_QUOTED PASSAGE_:

Aaravam is a 1978 Indian Malayalam film, directed by Bharathan. The film stars Nedumudi Venu, Prameela, Pratap Pothan, KPAC Lalitha, Bahadoor and Janardhanan in the lead roles. Actor Pratap Pothan was introduced in this film along with composer Ousepachan, who played the role of a fiddle player. The cinematography was handled by Ashok Kumar. The film has musical score by M. G. Radhakrishnan and background score by Johnson and Ousepachan. The story revolves around Marudhu, a village hunter and wanderer and his love interest named Kaveri, in the village, who runs a tea shop and how their life affected by the arrival of a Circus group in the village. It was a commercial failure.

_DIRECTIVE_:
According to the passage on Aaravam, who played the role of a fiddle player in the film? The listing that follows was drawn from a separate source.

_COLLECTED MATERIAL_:
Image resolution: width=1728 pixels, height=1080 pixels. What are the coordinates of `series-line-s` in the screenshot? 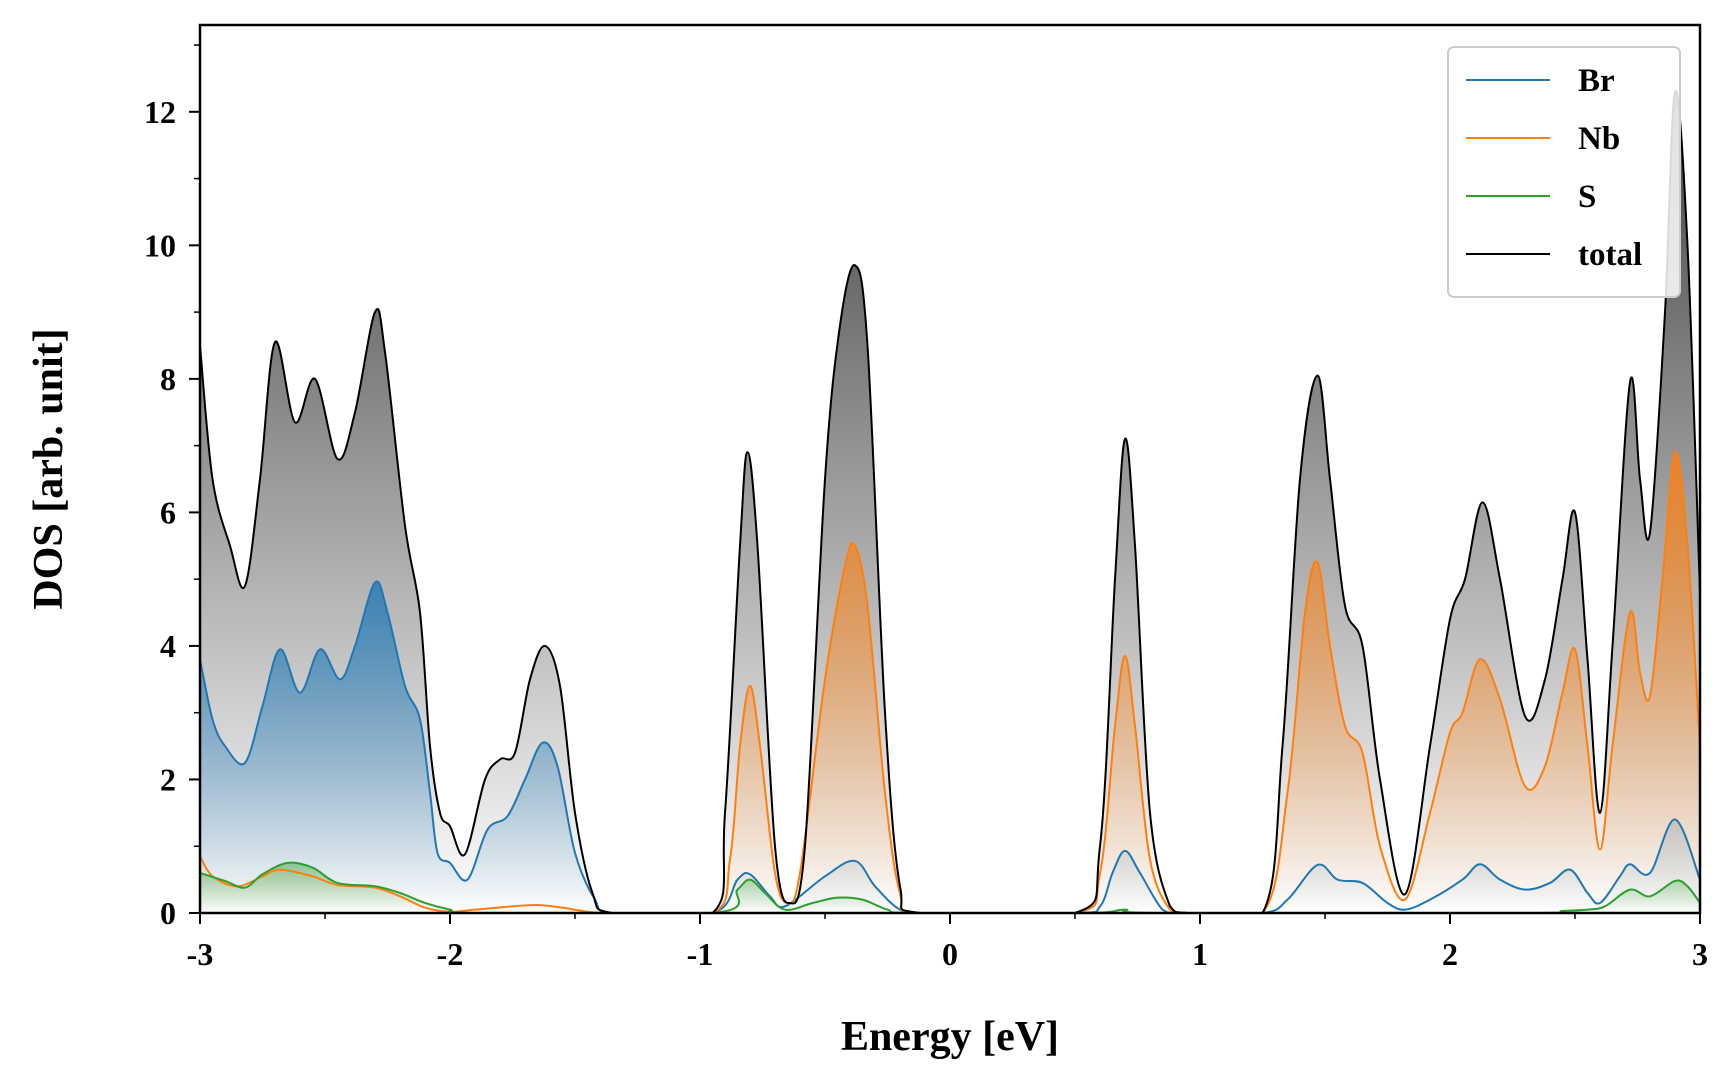 It's located at (950, 888). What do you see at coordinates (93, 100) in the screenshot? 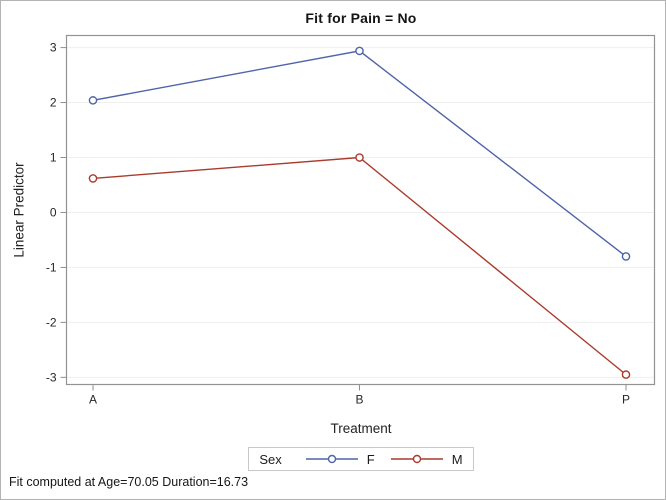
I see `marker-f-a` at bounding box center [93, 100].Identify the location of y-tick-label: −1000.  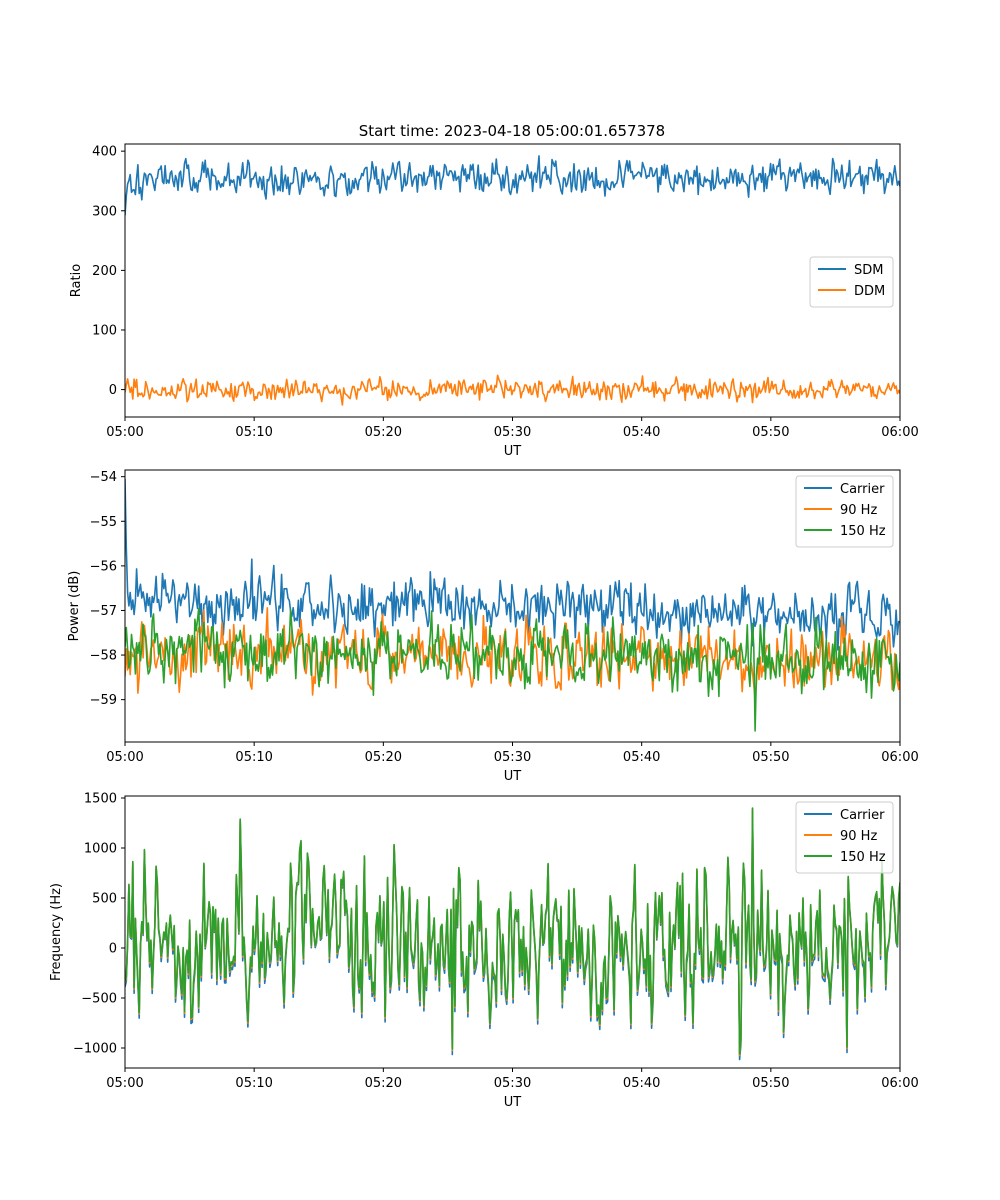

_FINISHED EXERCISE_:
Composer Ousepachan.